The falling number of migrants in CBP custody has led to sharp drop in the number of migrants transferred to the network of U.S. Immigration and Customs Enforcement jails around the country. The number of detainees in ICE facilities — where fears of a major outbreak remain high — has dropped to about 34,000 nationwide, according to the latest figures. That is the lowest number for the ICE jail population since 2016.

ICE has had 37 confirmed cases of the coronavirus among detainees in its custody. Sixteen of the cases have been in facilities in New Jersey, and nine have been discovered in the Otay Mesa Detention Center in San Diego. Cases also have been confirmed at ICE facilities in Arizona, Louisiana, Pennsylvania, Michigan and Florida.

ICE officials have asked field office directors to review whether there are detainees over 60 who have certain health conditions that put them at higher risk of infection so they can evaluate potential release, according to ICE guidance distributed Saturday and filed as part of a legal case in the U.S. District Court for the District of Columbia. “The fact that an alien is potentially higher-risk for serious illness from COVID-19, may form the basis for a determination that ‘continued detention is not in the public interest,’ ” and could justify release, the guidance says.

Severe overcrowding in CBP facilities last year led the agency to hold tens of thousands of migrants in tent facilities and chain-link enclosures, releasing many into the interior of the United States under procedures Trump decries as “catch and release.”

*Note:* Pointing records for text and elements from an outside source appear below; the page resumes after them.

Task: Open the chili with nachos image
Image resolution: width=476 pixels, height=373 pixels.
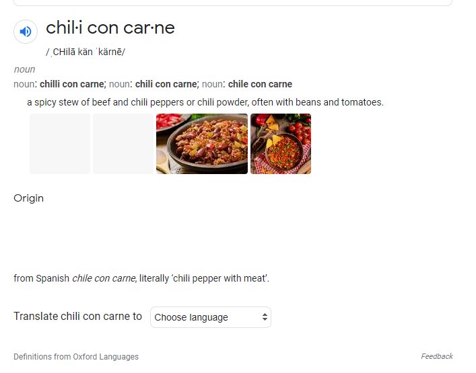Action: pyautogui.click(x=281, y=144)
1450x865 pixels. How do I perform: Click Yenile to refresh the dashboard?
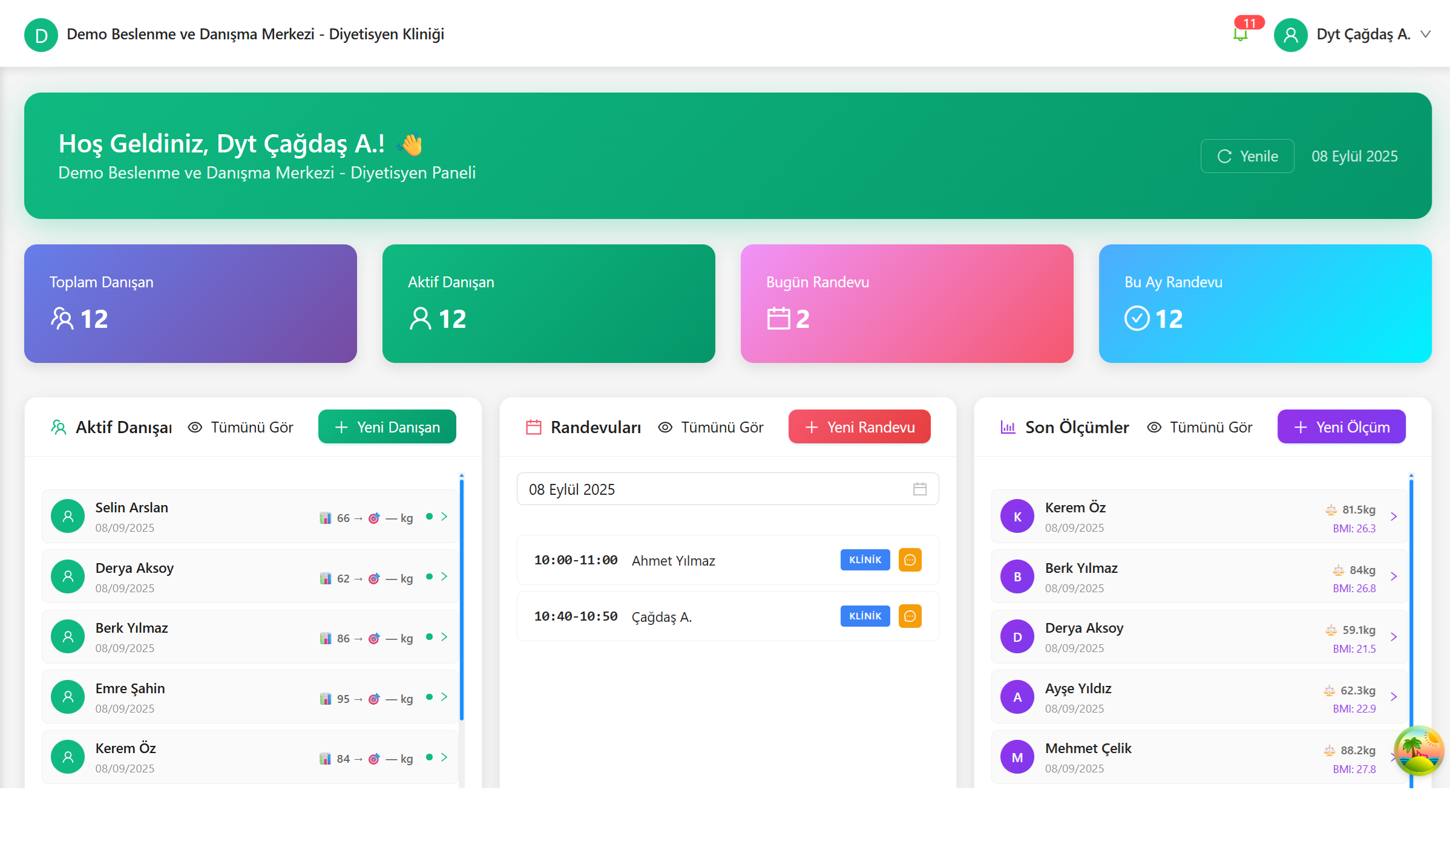(1247, 156)
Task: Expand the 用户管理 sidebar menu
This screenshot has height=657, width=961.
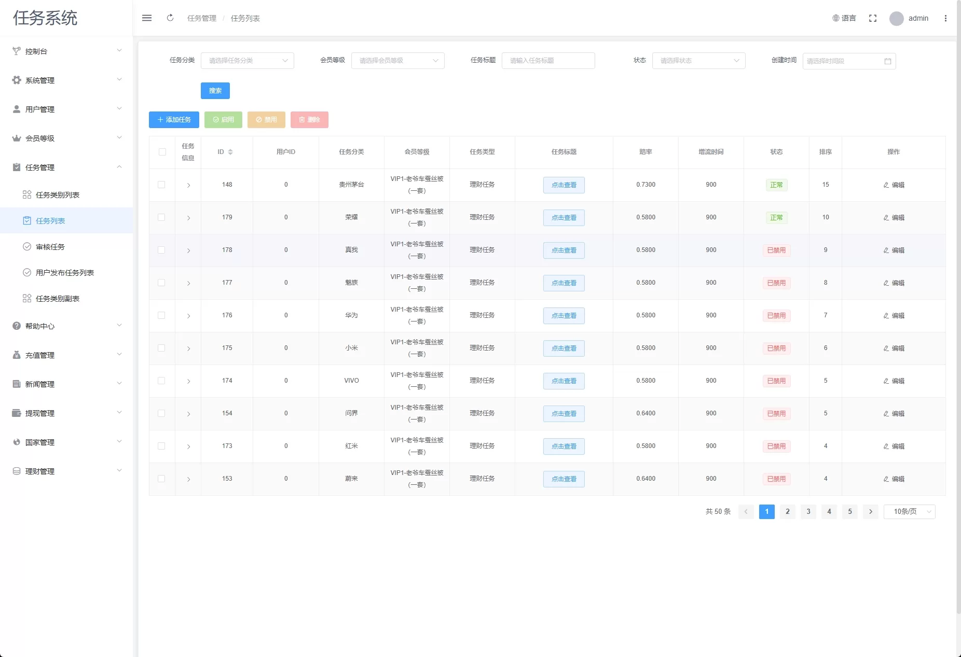Action: [x=66, y=109]
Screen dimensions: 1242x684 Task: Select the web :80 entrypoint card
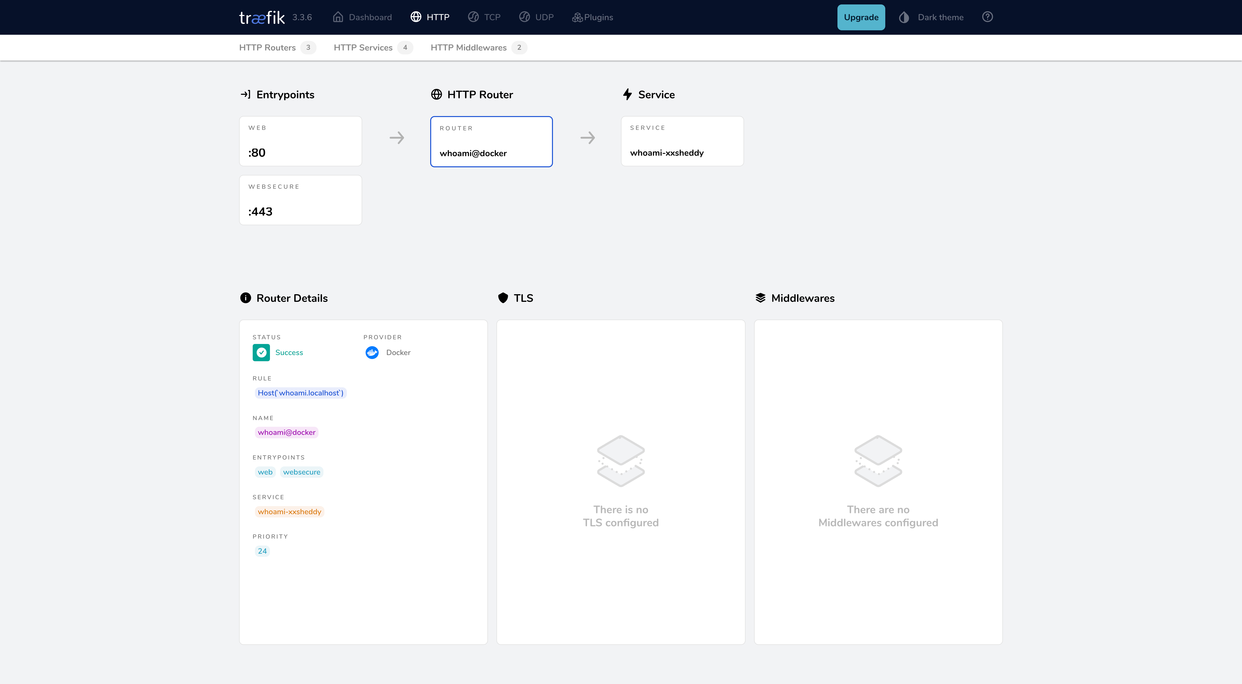pos(300,141)
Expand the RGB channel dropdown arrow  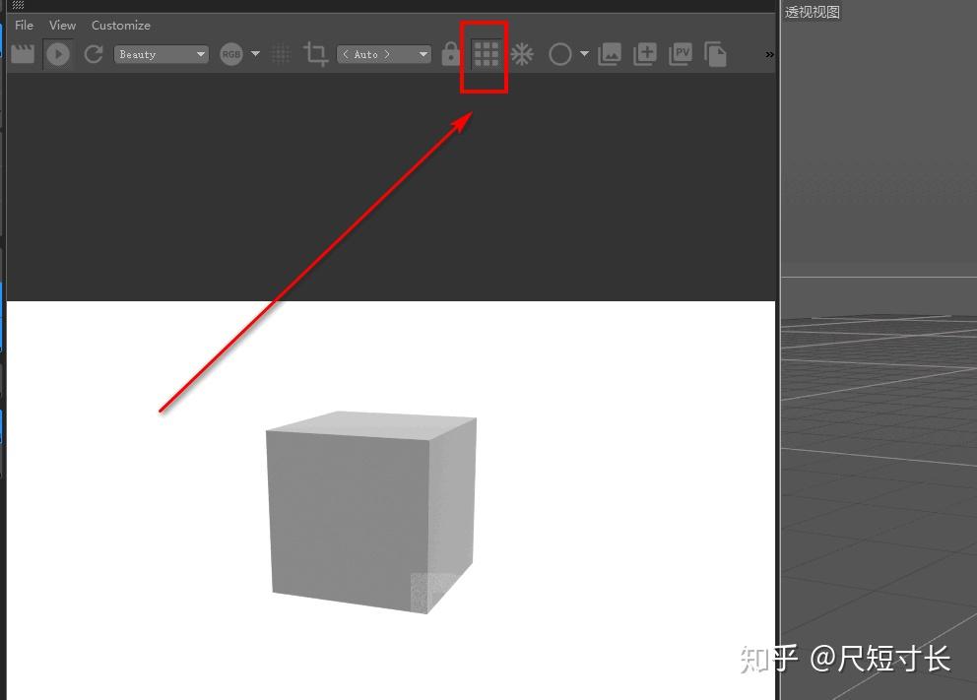click(253, 54)
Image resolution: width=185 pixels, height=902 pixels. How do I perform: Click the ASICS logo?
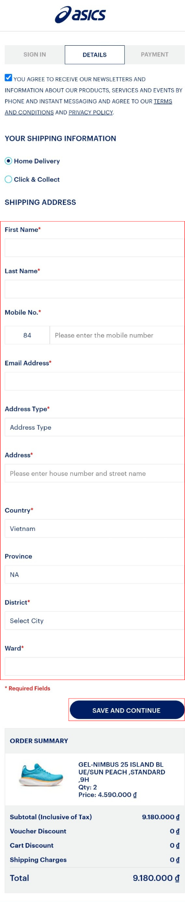point(80,15)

The average amount of time it takes agents to expel border-crossers to Mexico under the emergency protocols is 96 minutes. The agents record migrants’ personal data and biometric info, and then load them into vans for rapid return to the nearest border crossing. No medical exams are performed unless the person is in distress.

Morgan said migrants who state a fear of harm if sent back to Mexico are considered for an exemption from the public health order on “a case-by-case basis.” According to an internal memo obtained by ProPublica, border agents need the approval of supervisors to consider such an exemption.

Spencer S. Hsu contributed to this report.